Caribbean survey finds complex web of sexual identity among gays and bisexuals

gay_men_618087182BRIDGETOWN, Barbados, Wednesday October 29, 2014, CMC – A study of gay, bisexual and other men who have sex with men, has found that there “is a complex web of sexual identity expressed and experienced by men across the Caribbean”.

The study -The Caribbean Men’s Internet Survey (CARIMIS) – was done by the Joint United Nations Programme on HIV and AIDS (UNAIDS) Caribbean Regional Support Team in collaboration with Sigma Research of the London School of Hygiene and Tropical Medicine. It was partly supported by the United States Agency for International Development (USAID).

The data was collected during the period November 2011 to June 2012 and targeted men who were 18 or older, lived in the Caribbean and were either attracted to men, had sex with men, or thought they might do so in the future.

The sample comprised 3,567 men living in 33 Dutch, English, French and Spanish-speaking Caribbean countries and territories. Almost half of CARIMIS respondents (47 per cent) were university graduates, while 50 per cent attained secondary or post-secondary education.

A statement issued by the organsiers said that while the results are not representative of all men who have sex with men in the Caribbean, they offer insight into the experiences of people who do not typically participate in traditional behavioural surveys.

[Stored data entries]
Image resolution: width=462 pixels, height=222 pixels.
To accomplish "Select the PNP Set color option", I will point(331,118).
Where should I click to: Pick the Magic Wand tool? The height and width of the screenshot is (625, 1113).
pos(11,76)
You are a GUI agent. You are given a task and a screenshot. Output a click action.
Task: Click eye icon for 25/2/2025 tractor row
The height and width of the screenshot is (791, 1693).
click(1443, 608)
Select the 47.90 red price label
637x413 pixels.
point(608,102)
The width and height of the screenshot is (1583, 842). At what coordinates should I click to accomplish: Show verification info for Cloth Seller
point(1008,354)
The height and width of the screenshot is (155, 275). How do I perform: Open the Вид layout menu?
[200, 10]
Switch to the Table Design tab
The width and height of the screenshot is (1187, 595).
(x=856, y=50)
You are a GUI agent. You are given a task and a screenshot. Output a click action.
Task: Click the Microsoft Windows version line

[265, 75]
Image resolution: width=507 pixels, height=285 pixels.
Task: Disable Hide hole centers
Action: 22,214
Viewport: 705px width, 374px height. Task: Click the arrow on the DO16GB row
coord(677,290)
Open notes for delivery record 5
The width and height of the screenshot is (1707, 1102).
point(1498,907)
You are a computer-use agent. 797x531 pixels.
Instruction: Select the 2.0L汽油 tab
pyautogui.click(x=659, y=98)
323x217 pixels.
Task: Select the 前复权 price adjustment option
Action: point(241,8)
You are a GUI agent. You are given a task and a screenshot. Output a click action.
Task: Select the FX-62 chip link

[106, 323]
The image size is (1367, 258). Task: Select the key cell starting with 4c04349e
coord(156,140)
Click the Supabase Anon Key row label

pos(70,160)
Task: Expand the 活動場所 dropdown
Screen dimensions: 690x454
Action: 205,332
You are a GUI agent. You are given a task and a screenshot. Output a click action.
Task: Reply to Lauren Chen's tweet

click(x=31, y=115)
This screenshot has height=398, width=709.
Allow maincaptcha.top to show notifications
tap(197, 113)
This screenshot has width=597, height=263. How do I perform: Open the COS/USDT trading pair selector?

• **Your tasks**:
a - In the Caribbean survey article, over what period was the data collected?
b - Extend the article on the Caribbean men's survey, picking up after its final sentence.

• **Responses for each task**:
a - From November 2011 to June 2012.

b -
“Now that we have called attention to the issue, how do we really begin to have the conversations in our homes, churches, mosques, temples and parliaments? How do we translate a lot of these findings to inform policy?” asked Dereck Springer, Director of the Pan Caribbean Partnership against HIV and AIDS (PANCAP).

“At the level of PANCAP the current focus is to reduce stigma, eliminate discrimination and uphold human rights for everyone. But the real work has to be done at the level of the family and community,” he added.

The study found that 52 per cent of the CARIMIS respondents had not come out to many of their family members, friends, work or school colleagues. The survey found that while those who were out tended to have more positive self-perception and exhibit better health-seeking behaviour, those who were not were less vulnerable to homophobic abuse.

“This is the paradox of stigma. Fear and secrecy may make a man less likely to experience harassment or violence, but also less likely to have safer sex,” said UNAIDS Caribbean Director, Dr. Ernest Massiah.

The survey also found that many CARIMIS respondents experience intimidation, verbal abuse and violence because of their sexuality. Within the past month of responding to the survey, one in three had been stared at or intimidated, while almost one in four experienced verbal insults or name-calling.

About one in 10 reported being physically assaulted in the past five years. Younger men and those who were more out were more vulnerable to intimidation and verbal abuse.

David Soomarie, Coordinator of Community Action Resource (CARE), one of the region’s oldest non-governmental organisations serving people living with HIV, noted the value of responding to the new ways in which people express and negotiate their sexuality.

“The study shows that there is a complex web of sexual identity expressed and experienced by men across the Caribbean.

“It provided a space for disclosure of sexual desire and behaviour that would otherwise be ridiculed in public spaces. Crimes of physical and sexual violence are often not reported for fear of this kind of ridicule. This approach shows a key avenue for behaviour change interventions,” Soomarie said.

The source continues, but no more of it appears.